Based in Sliema, Malta
CORMEDIX
Rebuilding a biotech's investor hub around two opposite readers.
A task based architecture overhaul ahead of an FDA filing.
Prototype testing validated a 93% task success rate and cut completion times by 63%.
Summary
Context
In 2023, while CorMedix filed its first product (DefenCath) with the FDA, the company's legacy institutional and IR site turned into a liability at the most sensitive moment in its recent history. Investors fought through too many clicks to reach filings and reports. Journalists and scientists reached evidence and press kits only by way of Google. Three forces were in tension on every decision: user access, regulatory compliance, and what the internal team could actually maintain.
What I did
A new, task based information architecture.
I replaced a site organized by company department with one organized by what each visitor came to do, grounded in desk research across 10 listed companies.
Validated it before build.
A comparative prototype test (legacy versus proposed) with 14 participants across 6 critical tasks gave the direction measured backing.
Aligned Legal and IR with precedent.
Every recommendation arrived backed by real market examples, so risk averse stakeholders moved on evidence rather than opinion.
Team
Duration
6 months
Technologies
WordPress
Deliverables
Information Architecture · Strategy · Alignment
Responsibilities
UX Strategy · Information Architecture · Desk Research & Synthesis · Stakeholder Alignment (Legal/IR) · Implementation Support (QA + handoff)
Results
Validation before launch
Legacy vs. Proposed architecture. Tested with 14 participants.
−63%
avg. across all tasks (64s → 24s).
−82%
reducing trial and error (56% → 10%)
+30pp
task success rate (63% → 93%).
These figures come from the comparative prototype test, legacy vs. proposed. Due to strict healthcare compliance and the nature of the agency client model, post launch analytics such as traffic, engagement, and conversion are proprietary and confidential to CorMedix's internal team.
Built for autonomy.
Autonomous publishing
Empowering the team to publish, update, and scale content with zero design or dev dependencies.
Post approval roadmap
A strategic backlog to drive the DefenCath rollout and continuously scale the investor hub.
Shipped and handed off
The hub went live in April 2023, ahead of DefenCath's FDA approval that November. I handed over the editable files and took part in the training our tech team ran for the client, so the internal team runs every page and update in WordPress, the autonomy the client asked for from day one.
Post launch: the product in the wild.
A few months after launch came one of the most critical moments in the company's history: the FDA approval of DefenCath in November 2023, the first and only antimicrobial catheter lock approved in the US.
That milestone put the company in the spotlight, and its media presence scaled with it. Comparing the pre launch period to the data leading up to 2024, the number of organic press mentions practically doubled, excluding official channels like the CorMedix site, Nasdaq, and the FDA. I don't credit this spike to the website alone, but the redesign gave the company a solid, reliable calling card right as it moved from a clinical promise to a commercial reality.
The most telling read comes from the site today. The internal team has heavily evolved the homepage to run patient centric campaigns, a natural shift for a company now selling a product that reduces infection risk by 71%. Yet as you move into the inner pages, the foundation and components we delivered remain intact. The underlying architecture still holds up, supporting everything that came after.

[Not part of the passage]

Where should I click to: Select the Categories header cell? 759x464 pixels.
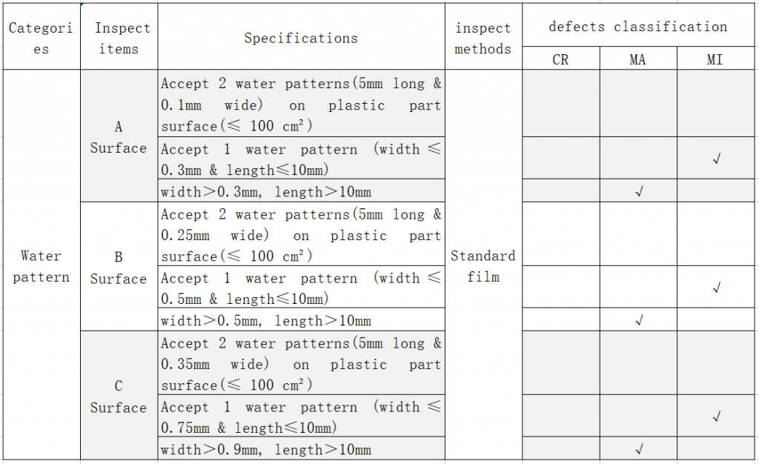(42, 37)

Perhaps that is the truest metric of good foundational work:
it becomes invisible, but it keeps the structure standing.
A liability at the worst possible moment
CorMedix was about to become a commercial company. DefenCath, its first product, was in front of the FDA. For a single product biotech, that filing is the whole story, and every external audience comes to the site to read it.
The site was more than ten years old. It turned critical tasks into trial and error and made a company on the edge of approval look static. Two failures stood out. Investors needed too many clicks to reach reports, filings, and the financials behind a buy or sell decision. Journalists and the scientific community had to dig for clinical evidence and press kits, often landing on the official source by way of Google.
The job was to widen access and transparency without breaking compliance, and keep the result manageable for a small internal team.
That sentence held three forces in tension: the user who wants access, the regulator who limits it, and the operator who has to maintain whatever ships. Every decision had to balance all three, which is what made this an architecture problem before it was a visual one.
Two readers who want opposite things
The hardest part of the brief was that the two main audiences pulled in different directions, and the same architecture had to serve both without compromising either.
| Audience | Mindset | What they need |
|---|---|---|
| Investors & analysts | decide on a position | financial signal, fast: reach the results, filing, and price to judge health, profit, and market, then act |
| Researchers & journalists | build to publish | depth of material: evidence, press kits, and market data complete enough to construct a report or story |
A fast decision maker punished by depth abandons the task. A careful validator handed only speed loses trust. Designing one map that respected both became the spine of the project, and the thing I measured at the end.
Ten companies, read for patterns
I anchored the work in desk research before drawing anything. I analyzed 10 listed companies: the five largest on the Nasdaq as a baseline for recognized IR practice, and five from the health and pharma sector for domain norms. The point was to argue from precedent rather than taste, which would also matter later with Legal.
A few findings shaped the whole design:
9/10
Predictable navigation model
9 of 10 portals follow the same model: news, events, stock, financials and reports, governance, resources. Breaking that pattern would only cost users.
7/10
Filings as a filterable database
7 of 10 let people filter SEC filings by type, group, and year. The legacy CorMedix site dumped a long list with the year barely visible.
4/10
Portal run as a live channel
4 of 10 offer email alerts, and the strongest performers cluster quarterly materials (release, webcast, presentation, transcript) into one group. A live signal reads as a company in control.
Adopted Patterns
Dedicated environment
An isolated hub strictly for investors.
Database over lists
Filtered, searchable SEC filings.
Task driven links
Quick access for repeated user actions.
Embedded activity
News integrated to signal company velocity.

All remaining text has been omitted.